Wir blicken daher mit grösserer Zuversicht und der Überzeugung in die Zukunft, dass sich Wohn-REITs erneut als wertvoller Bestandteil der Anlegerportfolios erweisen, zum einen, weil sie attraktive Dividenden ausschütten können und ein grosses Wachstumspotenzial bergen, zum anderen, weil sie eine gute Diversifizierungsmöglichkeit gegenüber den anderen Anlageklassen und defensives Wachstum bieten.

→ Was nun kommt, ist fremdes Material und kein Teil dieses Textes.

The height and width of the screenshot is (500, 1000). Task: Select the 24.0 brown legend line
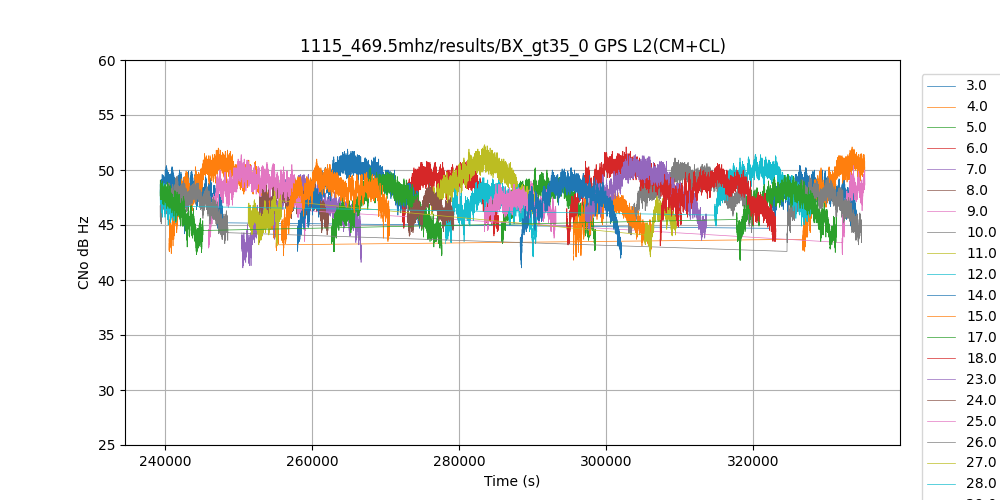pos(943,401)
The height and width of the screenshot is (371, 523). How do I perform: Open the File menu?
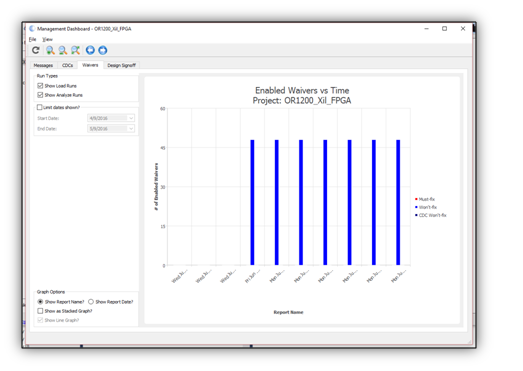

Ausgehend von Bewertungsniveaus, die unserer Meinung nach bereits die aktuelle wirtschaftliche Realität abbilden, könnten diese Merkmale die Anleger wie schon in der Vergangenheit mit regelmässigen Erträgen und einem Kapitalwachstum belohnen.
Bilanz: Rechnungsabschluss, der über die Vermögenswerte, Verbindlichkeiten und das Eigenkapital eines Unternehmens zu einem bestimmten Zeitpunkt informiert.
Netto-Betriebsergebnis (Netto Operating Income, NOI): Mass für die Nettorendite einer Immobilie oder eines Fonds, der Mietimmobilien hält (Summe aller Mieteinnahmen abzüglich der laufenden Betriebskosten, aber ohne Amortisierungen, Finanzaufwand und Steuern).
Nettoinventarwert (NIW): Der Gesamtwert eines Vermögenswerts abzüglich der laufenden Verbindlichkeiten und der Kapitalaufwendungen.
REITs: REITs investieren in Immobilien, entweder über den direkten Besitz von Immobilien, von Immobilienanteilen oder von Hypotheken. Da REITs an der Börse notiert sind, sind sie in der Regel sehr liquide und werden wie Aktien gehandelt.